EXCERPT:

# The calm before the storm (open rp)



## nikolai_resnov (Apr 30, 2019)

(relationships are encouraged but not required, but i hope all have fun)

The world is in a mass turmoil friends and neighbors become enemies as countries turn against each other. The world just needs one spark to enter into an all out war but even in this time there is still one shop run by a Russian Coyote named Nikolai. The place is off an anonymous street down an unknown alley the kind of place you wouldn't be able to find unless you were looking for it. The bar is called the Hideaway.

Nikolai sat behind the counter as the clock upon the wall ticked timelessly as the news on the tv broadcasted warnings to people that tension was high but with a soft click the tv changed channels, it had been some time since Nikolai had a patron, he figured anyone who was still friends with anyone would bring them here to get away from the repercussions of being seen in the open

"Cruschef, it's been a week since my last patrons" he says quietly to himself as he puts a shot glass on the counter pouring a shot of gin before picking up the glass "here's to you Sergei, here's hoping things are better in the motherland" he says before drinking the shot


----------



## Cendrag Roseheart (Apr 30, 2019)

With 3 loud bangs a dragon came tumbling down the alley, slamming into the building behind him


----------



## nikolai_resnov (Apr 30, 2019)

Nikolai's ears perked as he looks towards the door before vaulting over the bar running over opening the door looking around before seeing the dragon

"Next time try knocking on the door before banging on the wall comrade" he jokes before helping the dragon inside

As they got inside he closed the door as a fire fight errupted in the street


----------



## Cendrag Roseheart (Apr 30, 2019)

EXERCISE TASK A: In the roleplay thread about the Hideaway, what does Nikolai pour into the shot glass?
EXERCISE TASK B: Carry on the Hideaway roleplay thread from the point where it stops.

DATASET ENTRIES:

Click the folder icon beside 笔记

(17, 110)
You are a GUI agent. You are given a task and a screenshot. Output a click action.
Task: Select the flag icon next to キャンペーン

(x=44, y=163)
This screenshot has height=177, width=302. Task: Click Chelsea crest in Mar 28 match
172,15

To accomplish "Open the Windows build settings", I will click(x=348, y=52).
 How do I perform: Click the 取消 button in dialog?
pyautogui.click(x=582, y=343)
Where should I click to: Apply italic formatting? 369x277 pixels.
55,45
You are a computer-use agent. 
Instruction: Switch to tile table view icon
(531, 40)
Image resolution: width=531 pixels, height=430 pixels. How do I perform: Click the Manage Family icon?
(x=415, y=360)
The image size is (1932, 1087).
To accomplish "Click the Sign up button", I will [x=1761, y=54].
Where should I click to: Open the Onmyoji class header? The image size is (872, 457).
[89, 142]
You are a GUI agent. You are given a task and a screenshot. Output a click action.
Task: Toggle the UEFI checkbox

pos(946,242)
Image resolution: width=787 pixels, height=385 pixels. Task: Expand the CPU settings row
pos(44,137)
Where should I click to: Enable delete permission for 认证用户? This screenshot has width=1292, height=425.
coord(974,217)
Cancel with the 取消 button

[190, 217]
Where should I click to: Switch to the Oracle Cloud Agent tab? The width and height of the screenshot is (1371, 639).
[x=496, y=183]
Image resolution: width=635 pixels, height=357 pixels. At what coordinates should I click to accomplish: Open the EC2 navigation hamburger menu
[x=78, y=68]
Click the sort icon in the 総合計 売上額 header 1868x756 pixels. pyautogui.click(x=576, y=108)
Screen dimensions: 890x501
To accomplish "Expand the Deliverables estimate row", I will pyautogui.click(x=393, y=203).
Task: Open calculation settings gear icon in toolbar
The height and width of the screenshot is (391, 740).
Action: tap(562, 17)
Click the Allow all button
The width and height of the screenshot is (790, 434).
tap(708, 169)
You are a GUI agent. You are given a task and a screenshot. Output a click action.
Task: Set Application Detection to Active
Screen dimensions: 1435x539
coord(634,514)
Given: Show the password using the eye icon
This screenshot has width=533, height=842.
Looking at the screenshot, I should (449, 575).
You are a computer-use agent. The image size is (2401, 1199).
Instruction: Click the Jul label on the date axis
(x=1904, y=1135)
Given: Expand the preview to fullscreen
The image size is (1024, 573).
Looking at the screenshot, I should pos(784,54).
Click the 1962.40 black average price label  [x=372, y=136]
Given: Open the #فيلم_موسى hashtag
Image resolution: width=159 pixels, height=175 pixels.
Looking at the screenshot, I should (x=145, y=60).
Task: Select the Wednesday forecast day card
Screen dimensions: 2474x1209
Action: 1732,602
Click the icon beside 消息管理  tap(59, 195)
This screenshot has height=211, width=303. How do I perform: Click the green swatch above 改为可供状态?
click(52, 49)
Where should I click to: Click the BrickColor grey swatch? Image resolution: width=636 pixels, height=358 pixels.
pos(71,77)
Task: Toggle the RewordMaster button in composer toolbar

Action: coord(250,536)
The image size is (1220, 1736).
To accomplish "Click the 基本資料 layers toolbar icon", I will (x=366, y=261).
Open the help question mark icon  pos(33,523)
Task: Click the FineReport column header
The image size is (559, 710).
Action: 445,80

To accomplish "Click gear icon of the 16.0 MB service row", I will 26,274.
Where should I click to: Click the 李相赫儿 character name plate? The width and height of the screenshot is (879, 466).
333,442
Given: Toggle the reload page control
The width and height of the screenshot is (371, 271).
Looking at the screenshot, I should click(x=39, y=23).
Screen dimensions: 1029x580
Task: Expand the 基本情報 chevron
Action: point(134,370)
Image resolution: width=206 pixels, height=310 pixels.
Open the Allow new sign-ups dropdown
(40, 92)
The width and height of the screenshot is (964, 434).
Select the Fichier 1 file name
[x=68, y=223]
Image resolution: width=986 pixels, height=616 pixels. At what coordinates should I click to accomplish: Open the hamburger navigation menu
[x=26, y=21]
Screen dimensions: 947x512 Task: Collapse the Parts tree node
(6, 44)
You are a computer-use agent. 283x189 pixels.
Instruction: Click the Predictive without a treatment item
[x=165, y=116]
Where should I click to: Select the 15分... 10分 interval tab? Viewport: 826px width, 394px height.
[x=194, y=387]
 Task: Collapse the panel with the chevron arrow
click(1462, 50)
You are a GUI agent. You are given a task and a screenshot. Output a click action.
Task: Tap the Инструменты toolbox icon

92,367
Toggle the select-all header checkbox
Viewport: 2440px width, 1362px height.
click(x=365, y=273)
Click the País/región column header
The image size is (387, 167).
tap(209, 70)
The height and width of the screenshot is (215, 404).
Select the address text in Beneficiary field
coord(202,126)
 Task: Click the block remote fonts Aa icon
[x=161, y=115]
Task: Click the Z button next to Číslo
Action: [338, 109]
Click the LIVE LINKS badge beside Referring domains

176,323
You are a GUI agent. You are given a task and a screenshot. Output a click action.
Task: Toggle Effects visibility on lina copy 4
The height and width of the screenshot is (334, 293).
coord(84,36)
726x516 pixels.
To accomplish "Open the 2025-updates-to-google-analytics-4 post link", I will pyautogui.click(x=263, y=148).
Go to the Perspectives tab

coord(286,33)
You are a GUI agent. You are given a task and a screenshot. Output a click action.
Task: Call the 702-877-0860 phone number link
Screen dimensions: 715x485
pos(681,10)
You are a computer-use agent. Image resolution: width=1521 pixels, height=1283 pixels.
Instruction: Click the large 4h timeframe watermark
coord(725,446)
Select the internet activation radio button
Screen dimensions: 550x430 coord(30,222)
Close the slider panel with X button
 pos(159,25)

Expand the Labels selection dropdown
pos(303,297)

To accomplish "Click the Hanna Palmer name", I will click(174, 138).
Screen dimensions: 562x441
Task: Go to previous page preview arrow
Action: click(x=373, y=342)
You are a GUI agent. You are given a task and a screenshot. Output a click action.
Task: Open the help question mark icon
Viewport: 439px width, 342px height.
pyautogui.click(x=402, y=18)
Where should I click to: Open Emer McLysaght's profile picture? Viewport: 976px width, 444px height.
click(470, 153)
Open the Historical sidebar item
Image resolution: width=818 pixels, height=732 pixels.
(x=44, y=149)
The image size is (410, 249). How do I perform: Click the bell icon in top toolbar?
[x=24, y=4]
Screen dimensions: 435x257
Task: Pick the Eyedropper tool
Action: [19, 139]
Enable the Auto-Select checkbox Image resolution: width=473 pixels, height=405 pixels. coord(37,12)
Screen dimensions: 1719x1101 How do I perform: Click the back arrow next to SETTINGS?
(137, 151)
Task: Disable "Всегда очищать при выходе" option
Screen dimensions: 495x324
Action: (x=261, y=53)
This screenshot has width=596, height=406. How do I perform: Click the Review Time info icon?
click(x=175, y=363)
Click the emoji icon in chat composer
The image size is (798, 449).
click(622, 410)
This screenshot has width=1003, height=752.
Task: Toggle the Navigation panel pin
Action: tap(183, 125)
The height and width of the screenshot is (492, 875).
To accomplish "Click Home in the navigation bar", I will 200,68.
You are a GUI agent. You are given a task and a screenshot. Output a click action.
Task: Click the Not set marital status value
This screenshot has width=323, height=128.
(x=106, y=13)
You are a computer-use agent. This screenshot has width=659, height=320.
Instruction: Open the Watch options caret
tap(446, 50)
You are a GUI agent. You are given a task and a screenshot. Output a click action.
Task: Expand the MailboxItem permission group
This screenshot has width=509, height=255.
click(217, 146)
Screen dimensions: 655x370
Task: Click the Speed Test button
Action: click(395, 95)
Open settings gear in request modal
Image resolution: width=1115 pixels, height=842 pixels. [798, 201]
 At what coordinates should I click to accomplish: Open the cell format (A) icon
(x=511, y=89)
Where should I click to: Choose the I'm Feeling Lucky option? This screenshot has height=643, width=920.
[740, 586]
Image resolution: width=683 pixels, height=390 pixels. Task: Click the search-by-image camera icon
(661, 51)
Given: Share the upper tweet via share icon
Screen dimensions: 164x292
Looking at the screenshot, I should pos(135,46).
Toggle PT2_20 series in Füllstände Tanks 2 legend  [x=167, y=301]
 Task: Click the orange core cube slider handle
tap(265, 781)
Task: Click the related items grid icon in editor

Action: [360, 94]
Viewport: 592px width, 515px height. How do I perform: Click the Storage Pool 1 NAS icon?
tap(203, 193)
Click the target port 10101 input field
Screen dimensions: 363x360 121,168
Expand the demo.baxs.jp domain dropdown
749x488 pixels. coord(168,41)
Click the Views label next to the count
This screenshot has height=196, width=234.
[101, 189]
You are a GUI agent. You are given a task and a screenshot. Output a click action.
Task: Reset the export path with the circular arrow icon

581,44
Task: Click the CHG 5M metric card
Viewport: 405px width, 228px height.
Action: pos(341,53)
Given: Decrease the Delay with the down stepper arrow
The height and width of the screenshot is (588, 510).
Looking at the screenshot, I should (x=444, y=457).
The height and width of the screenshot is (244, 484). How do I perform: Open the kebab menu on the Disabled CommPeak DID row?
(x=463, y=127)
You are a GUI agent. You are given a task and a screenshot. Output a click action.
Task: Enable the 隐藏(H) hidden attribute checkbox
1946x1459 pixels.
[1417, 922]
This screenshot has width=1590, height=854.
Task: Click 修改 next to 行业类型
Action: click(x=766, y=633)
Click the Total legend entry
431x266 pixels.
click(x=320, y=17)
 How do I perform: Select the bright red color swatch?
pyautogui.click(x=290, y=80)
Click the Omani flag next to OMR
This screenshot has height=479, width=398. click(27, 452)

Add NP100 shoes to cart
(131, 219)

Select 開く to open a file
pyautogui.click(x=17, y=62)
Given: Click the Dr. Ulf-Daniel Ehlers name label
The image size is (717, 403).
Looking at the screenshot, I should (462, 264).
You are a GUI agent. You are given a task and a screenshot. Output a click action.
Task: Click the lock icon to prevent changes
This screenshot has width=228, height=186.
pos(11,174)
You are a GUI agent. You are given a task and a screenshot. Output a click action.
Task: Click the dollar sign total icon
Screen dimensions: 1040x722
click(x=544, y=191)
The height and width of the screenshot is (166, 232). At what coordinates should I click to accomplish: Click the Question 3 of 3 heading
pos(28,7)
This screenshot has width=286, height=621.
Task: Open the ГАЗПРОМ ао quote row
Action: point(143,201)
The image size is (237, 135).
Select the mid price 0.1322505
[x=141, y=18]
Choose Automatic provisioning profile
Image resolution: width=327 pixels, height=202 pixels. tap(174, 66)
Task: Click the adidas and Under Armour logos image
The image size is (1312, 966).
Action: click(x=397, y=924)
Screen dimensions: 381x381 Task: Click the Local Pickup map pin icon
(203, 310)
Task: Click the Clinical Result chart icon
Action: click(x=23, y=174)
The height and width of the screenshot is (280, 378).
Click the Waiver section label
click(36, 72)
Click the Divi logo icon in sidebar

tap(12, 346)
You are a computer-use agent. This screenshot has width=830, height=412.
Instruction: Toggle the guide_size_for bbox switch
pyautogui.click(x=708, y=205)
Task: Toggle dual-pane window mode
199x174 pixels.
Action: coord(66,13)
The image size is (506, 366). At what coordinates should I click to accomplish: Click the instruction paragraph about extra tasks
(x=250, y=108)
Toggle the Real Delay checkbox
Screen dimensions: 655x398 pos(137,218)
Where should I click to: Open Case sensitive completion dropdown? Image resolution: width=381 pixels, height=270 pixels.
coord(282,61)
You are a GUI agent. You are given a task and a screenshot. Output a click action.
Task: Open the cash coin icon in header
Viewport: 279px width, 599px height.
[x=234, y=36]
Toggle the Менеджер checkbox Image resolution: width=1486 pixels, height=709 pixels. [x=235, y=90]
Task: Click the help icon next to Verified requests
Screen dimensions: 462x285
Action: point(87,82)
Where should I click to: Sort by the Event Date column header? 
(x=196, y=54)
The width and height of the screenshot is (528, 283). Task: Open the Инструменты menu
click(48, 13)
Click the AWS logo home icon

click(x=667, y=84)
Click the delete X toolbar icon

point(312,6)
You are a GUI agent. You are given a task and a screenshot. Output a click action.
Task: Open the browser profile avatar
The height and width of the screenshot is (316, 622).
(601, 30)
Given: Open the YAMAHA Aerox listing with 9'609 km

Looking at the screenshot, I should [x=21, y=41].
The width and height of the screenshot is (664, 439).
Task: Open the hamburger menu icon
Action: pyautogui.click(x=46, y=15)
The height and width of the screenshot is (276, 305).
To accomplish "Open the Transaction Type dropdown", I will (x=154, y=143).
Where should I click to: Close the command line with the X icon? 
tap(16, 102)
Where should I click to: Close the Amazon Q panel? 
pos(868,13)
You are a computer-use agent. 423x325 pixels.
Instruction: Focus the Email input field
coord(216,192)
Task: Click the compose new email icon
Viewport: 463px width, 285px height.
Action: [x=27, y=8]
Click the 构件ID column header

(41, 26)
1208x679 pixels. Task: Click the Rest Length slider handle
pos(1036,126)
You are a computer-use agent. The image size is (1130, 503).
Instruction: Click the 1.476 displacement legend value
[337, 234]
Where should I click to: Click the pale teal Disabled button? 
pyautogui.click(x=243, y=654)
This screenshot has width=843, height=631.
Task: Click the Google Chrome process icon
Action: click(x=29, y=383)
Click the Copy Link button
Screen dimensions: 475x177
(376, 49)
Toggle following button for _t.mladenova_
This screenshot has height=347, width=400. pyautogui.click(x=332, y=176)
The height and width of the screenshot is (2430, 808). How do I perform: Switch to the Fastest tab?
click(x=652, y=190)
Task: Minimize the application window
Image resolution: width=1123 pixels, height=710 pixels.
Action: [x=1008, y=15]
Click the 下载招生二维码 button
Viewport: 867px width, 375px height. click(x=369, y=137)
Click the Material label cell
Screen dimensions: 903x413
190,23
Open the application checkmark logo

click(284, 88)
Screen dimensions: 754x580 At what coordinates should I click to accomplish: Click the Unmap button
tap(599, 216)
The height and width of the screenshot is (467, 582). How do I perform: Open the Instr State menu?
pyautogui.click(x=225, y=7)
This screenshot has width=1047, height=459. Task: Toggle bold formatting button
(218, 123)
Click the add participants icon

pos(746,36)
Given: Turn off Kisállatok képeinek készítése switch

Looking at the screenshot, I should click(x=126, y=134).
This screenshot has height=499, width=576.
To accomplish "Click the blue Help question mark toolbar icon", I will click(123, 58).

WRITTEN ANSWER A: Gin.

WRITTEN ANSWER B:
"ohh, a brawl? I can handle this very well.." Cendrag then fired a pink-red laser from his mouth that soon took the form of a blooming rose, the laser seemed to pass through the surrounding buildings. but soon after, the building's top floors exploded with red-pink flames left behind


----------



## nikolai_resnov (Apr 30, 2019)

Nikolai looked pretty shocked at this as he looks at the dragon "you uh you aren't a normal dragon are you" he asks helping cendrag to the bar counter before helping him into a seat


----------



## Cendrag Roseheart (Apr 30, 2019)

Nope, why do you say that?


----------



## nikolai_resnov (Apr 30, 2019)

"well call me old fashion" he says walking behind the bar "but aren't dragons supposed to breath fire, ice, acid, or like poison?" He asks as he sets a glass in front of Cendrag "because I just saw you fire a laser from your mouth that putting it nicely torched some things"


----------



## Cendrag Roseheart (Apr 30, 2019)

The 12' tall feral dragon tried to sit, but stumbled and fell.


----------



## nikolai_resnov (Apr 30, 2019)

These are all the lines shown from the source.